Americans received 5.23 billion credit-card mailings -- 18 offers for each
man, woman, and child -- in 2004, according to Vertis, a marketing consultant.
About 1.6 million households filed for bankruptcy last year, according to the
American Bankruptcy Institute, up from 287,570 in 1980.
The reform law's implementation in October caused a temporary spike in
bankruptcy filings that will hurt MBNA's short-term profits but should reduce
future bankruptcy filings, the company said in its quarterly filing with the
Securities and Exchange Commission.
Todd Zywicki, a George Mason University law professor who favors the law,
testified to a Senate committee that credit-card companies would receive an
additional $3 billion each year with its passage.
Based on the market share figures compiled by the industry analyst Web site
cardweb.com, the law will give MBNA about $380 million more annually. That
figure would feed the company's yearly profit of $2.6 billion.

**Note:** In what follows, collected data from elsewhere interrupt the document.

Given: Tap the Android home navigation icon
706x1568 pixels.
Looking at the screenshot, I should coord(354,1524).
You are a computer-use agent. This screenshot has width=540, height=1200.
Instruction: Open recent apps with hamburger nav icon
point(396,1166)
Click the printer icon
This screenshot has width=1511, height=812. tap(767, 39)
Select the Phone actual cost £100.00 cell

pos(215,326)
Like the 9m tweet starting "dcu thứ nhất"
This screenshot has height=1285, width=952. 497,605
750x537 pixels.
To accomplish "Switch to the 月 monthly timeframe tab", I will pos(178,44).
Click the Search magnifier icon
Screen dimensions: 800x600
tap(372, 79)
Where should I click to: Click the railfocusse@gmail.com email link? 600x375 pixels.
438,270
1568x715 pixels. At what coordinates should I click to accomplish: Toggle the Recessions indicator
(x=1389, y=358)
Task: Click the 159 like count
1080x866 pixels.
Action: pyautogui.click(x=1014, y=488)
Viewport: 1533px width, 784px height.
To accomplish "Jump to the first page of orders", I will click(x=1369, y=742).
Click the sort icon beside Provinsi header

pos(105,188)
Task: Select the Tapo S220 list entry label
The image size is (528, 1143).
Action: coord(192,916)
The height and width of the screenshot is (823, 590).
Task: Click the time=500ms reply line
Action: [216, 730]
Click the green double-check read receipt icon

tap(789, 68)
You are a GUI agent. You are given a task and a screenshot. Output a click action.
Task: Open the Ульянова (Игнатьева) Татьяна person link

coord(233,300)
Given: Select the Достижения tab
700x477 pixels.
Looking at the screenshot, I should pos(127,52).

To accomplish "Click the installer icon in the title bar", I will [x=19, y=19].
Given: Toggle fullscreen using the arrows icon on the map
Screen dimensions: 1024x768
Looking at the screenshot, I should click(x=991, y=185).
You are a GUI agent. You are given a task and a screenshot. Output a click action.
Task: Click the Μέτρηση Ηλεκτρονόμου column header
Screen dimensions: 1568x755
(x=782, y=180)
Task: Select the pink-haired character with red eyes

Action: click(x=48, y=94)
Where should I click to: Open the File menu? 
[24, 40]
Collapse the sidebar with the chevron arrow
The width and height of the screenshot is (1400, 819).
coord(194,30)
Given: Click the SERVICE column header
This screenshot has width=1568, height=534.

In June, after the law passed, Bank of America agreed to purchase MBNA for
$35 billion, 31 percent above the company's market value at the time. An
analyst called the sale price "rich."
MBNA representatives declined to comment. However, Philip Corwin, an
attorney for the American Bankers Association, said the legislation was
approved to curb abuses of the bankruptcy system rather than boost the revenues
of credit-card companies.
"This is not a windfall," he said.
Pioneers' client catches a big one Frank Dulcich netted more subtle help
from the Bush administration.
For years, the fish baron and his family-owned string of seafood processors,
the Pacific Seafood Group, fought a steady current of government fishing
restrictions.
Some schools of rockfish, once a staple of West Coast fishing, had dwindled.
Pacific's Oregon-based executives and lobbyists complained that federal
scientists couldn't fully explain why and that regulators responded to the
shortage by limiting catches too severely. Mr. Dulcich penned a 2000 op-ed
article titled, "Seafood community set adrift by Congress."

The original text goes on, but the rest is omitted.